Crop development helped by warm, dry weather minnesota
Warm and dry weather promoted crop development in Minnesota during the week ending July 7, according to the National Agricultural Statistics Service, Minnesota Field Office, July 8.
There were 6.1 days suitable for field work, the highest of any week this crop year. Dry weather diminished both topsoil and subsoil moisture supplies to 7 percent surplus, a reduction from last week’s 25 and 21 percent, respectively.
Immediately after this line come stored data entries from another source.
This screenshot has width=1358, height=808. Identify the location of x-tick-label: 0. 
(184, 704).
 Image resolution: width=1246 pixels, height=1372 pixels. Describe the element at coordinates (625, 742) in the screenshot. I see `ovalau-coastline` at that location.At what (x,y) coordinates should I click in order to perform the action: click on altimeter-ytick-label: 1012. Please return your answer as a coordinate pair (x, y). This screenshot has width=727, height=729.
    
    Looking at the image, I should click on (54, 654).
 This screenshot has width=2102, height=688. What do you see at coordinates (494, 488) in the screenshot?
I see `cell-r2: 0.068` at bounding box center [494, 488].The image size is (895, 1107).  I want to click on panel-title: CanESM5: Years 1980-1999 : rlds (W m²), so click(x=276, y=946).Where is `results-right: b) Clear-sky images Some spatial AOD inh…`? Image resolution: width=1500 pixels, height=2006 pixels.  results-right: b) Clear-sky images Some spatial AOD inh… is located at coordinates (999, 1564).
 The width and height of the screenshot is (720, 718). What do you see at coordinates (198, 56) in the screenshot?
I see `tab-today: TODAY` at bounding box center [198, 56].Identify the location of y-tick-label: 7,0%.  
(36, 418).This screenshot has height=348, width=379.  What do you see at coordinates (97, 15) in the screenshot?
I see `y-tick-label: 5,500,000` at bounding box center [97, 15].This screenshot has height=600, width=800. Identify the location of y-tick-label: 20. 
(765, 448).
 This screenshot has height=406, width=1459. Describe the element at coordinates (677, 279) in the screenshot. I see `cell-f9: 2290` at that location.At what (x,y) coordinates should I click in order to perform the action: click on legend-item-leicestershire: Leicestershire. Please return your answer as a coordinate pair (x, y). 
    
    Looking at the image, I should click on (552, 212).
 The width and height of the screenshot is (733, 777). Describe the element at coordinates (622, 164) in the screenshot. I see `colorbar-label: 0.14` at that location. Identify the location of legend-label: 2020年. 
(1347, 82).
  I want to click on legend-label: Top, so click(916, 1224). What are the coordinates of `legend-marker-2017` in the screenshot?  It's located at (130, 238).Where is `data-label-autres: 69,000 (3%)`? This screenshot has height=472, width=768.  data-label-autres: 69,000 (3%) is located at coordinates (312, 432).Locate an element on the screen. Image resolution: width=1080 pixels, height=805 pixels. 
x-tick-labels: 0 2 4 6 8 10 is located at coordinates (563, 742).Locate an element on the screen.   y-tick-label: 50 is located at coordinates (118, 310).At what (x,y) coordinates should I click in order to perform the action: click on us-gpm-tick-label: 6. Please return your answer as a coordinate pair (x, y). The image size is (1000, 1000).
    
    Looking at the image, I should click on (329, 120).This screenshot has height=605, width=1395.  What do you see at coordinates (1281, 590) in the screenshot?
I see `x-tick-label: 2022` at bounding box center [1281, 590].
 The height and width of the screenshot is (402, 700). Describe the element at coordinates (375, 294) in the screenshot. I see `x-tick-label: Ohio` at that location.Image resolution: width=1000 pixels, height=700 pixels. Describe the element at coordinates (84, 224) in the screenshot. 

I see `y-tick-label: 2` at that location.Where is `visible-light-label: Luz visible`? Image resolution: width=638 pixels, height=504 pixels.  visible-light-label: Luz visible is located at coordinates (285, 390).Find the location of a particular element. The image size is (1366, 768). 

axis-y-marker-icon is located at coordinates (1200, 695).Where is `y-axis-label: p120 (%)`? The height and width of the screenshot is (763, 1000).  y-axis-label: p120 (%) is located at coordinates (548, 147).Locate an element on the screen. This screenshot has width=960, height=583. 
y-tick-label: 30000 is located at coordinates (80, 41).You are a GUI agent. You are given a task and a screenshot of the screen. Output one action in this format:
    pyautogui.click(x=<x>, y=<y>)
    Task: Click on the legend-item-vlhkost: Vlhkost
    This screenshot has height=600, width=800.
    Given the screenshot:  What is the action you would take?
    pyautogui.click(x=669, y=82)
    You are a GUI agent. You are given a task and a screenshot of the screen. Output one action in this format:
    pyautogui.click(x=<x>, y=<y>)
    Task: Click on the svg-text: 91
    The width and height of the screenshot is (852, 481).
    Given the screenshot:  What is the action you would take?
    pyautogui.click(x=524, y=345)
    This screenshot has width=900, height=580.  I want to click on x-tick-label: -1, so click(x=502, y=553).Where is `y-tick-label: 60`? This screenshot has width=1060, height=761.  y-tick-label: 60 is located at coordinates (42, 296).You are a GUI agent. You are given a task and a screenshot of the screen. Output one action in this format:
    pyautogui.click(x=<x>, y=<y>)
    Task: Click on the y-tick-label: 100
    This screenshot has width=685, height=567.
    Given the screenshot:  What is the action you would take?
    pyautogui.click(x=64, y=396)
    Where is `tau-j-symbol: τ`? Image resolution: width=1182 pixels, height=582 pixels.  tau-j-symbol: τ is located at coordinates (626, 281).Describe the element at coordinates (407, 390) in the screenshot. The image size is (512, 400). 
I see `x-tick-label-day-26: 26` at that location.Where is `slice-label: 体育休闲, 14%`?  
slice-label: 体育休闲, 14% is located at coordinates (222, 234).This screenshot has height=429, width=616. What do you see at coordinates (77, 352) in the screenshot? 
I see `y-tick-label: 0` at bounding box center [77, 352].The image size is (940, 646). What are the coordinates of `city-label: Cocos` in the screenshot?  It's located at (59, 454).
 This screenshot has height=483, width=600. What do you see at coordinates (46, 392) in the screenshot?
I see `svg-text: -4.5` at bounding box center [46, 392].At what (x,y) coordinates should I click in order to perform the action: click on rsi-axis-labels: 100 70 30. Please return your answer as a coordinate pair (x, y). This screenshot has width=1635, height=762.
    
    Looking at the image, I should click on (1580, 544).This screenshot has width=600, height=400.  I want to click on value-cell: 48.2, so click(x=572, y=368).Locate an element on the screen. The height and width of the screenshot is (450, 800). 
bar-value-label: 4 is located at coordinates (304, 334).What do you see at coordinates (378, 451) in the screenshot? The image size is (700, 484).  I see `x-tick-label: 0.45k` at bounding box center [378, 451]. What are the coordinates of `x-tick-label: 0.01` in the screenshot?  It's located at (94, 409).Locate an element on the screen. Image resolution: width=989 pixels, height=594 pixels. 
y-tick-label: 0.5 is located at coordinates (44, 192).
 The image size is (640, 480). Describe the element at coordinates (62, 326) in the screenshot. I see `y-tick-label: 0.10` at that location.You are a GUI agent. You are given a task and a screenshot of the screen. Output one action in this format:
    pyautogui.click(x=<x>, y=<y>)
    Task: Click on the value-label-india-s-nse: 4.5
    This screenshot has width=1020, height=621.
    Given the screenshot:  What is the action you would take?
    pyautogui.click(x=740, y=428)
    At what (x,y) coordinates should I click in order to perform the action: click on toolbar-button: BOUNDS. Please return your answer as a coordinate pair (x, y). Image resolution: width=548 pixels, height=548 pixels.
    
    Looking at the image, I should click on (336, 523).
Statewide temperatures were 2.9 degrees above normal and precipitation was 0.67 inches below normal for last week.
The average corn stalk height was 30 inches tall, behind the 62 inches last year, and the five year average of 46 inches. Corn condition increased to 63 percent good or excellent. Ninety-six percent of the soybeans have emerged. Five percent of the soybeans are blooming, which is 16 percentage points behind the normal pace. The average soybean plant height was 8 inches tall, which is 4 inches shorter than normal. Soybean conditions also improved to 63 percent good or excellent.
Eighty-nine percent of spring wheat had reached the jointed or beyond stage, with 65 percent headed or beyond. Spring wheat condition improved to 67 percent good or excellent. Heading of barley and oats both advanced over 40 percentage points last week.
Range and pasture conditions rated 1 percent very poor, 3 percent poor, 19 percent fair, 60 percent good and 17 percent excellent. Alfalfa conditions improved slightly to 65 percent good or excellent.